The Kelpies, the world's largest pair of equine sculptures and one of the UKs tallest pieces of public art. Picture: Neil Hanna

The Kelpies, the world's largest pair of equine sculptures and one of the UKs tallest pieces of public art. Picture: Neil Hanna

  • by PAUL WARD
 

The public will today be able to access the Kelpies, Scotland’s newest cultural landmark.

The 300-tonne, 98ft (30m) horse head sculptures were created by artist Andy Scott and sit in Helix Park, Falkirk, close to the M9 motorway.

Construction work to erect the sculptures began last year and the public will be allowed around and inside the Kelpies from today.

Falkirk Community Trust will take people on guided tours of the £5 million sculptures, which are the centrepiece of the Helix redevelopment.

It is hoped that 350,000 visitors will visit the area each year, bringing £1.5 million of extra tourism revenue.

Glasgow artist Scott took inspiration from Scotland’s history of working horses which once pulled barges along the nearby Forth and Clyde Canal when he designed the steel structures.

A new extension linking the canal to the North Sea is expected to open up the inland waterways to more boating traffic in central Scotland.

Scott is also responsible for the Heavy Horse, which overlooks the M8 at Glasgow Business Park, and the Arria statue, which can be seen from the A80 and has been dubbed ‘’the Angel of the Nauld’’.

When construction work finished on the Kelpies, Scott said: ‘’It is almost eight years since I did the first sketches on the kitchen table of my then girlfriend, now wife, in Amsterdam.
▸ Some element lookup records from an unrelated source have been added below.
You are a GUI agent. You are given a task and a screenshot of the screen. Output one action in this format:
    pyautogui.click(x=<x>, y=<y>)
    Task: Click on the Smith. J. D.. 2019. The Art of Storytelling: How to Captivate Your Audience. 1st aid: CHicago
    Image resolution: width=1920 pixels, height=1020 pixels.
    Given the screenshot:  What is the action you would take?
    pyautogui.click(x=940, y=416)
So to see them completed is both humbling and fantastic.

‘’I have always been fascinated with horses and the heavy horse was at one time the driving force in industry until after the industrial revolution.’’

The Kelpies have attracted international attention with two 15ft scale models of the horses displayed in New York along with a time-lapse video of the construction.

A light show last week helped unveil the finished work. The sculptures were brought to life with a pyrotechnic display involving fire and music.